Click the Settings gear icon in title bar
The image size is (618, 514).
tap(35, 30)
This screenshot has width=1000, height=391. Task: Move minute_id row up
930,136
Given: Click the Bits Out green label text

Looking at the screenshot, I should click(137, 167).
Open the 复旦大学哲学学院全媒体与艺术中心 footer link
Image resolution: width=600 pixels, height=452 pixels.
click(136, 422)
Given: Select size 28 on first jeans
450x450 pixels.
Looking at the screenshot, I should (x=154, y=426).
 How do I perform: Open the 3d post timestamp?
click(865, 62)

****************

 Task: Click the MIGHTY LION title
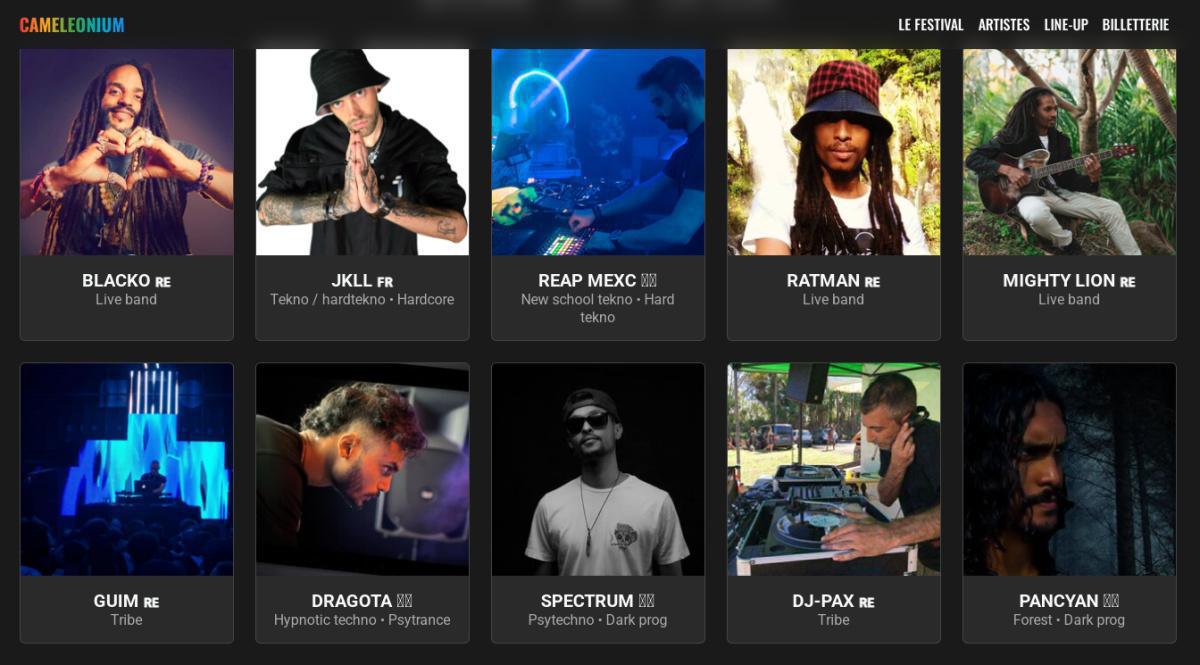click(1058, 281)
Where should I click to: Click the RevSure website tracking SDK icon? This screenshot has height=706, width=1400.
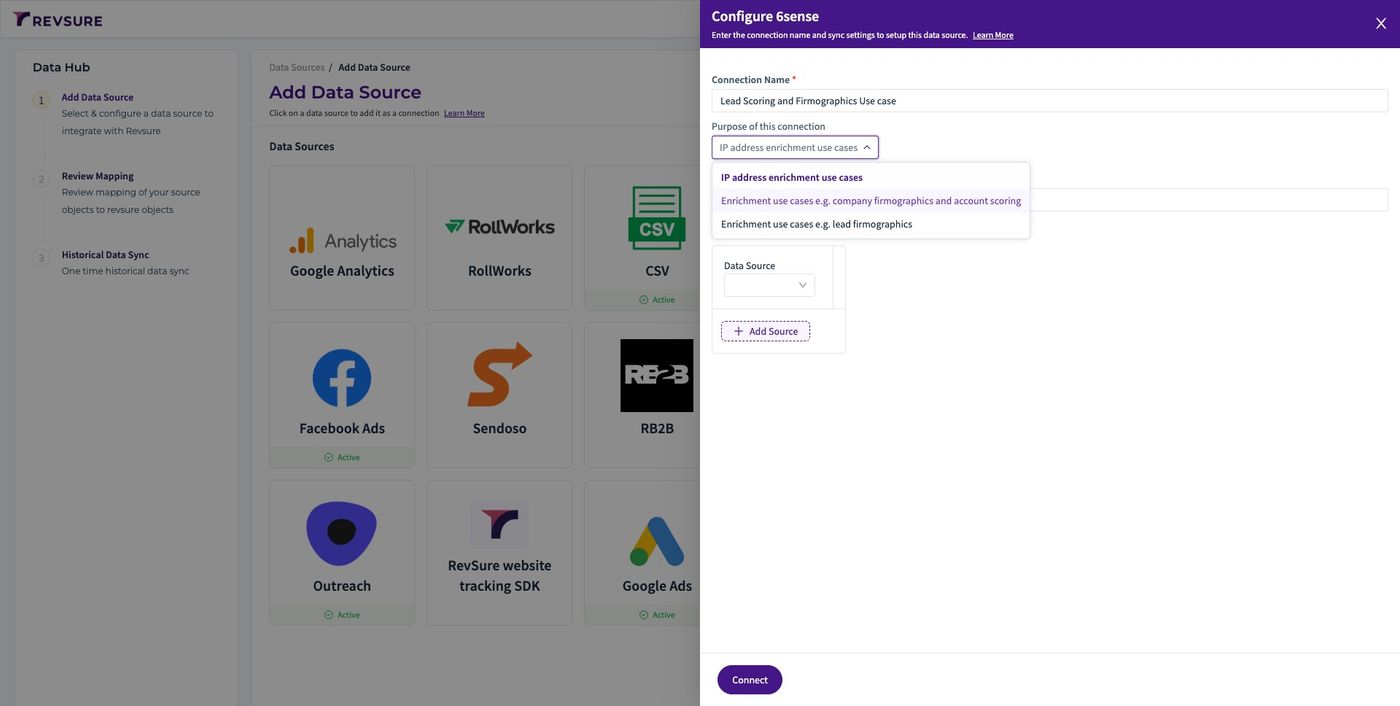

****************

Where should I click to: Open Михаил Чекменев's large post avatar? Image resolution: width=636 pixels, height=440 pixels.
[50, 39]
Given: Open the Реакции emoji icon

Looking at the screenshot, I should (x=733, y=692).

****************

Reproduce the entries exactly, from the line with "Task: Click the MIGHTY LION title" to the line with "Where should I click to: Click", both lines included, keeping no pictures.

* **ANSWER SPACE**:
 Task: Click the MIGHTY LION title
click(1058, 281)
Where should I click to: Click the RevSure website tracking SDK icon? This screenshot has height=706, width=1400.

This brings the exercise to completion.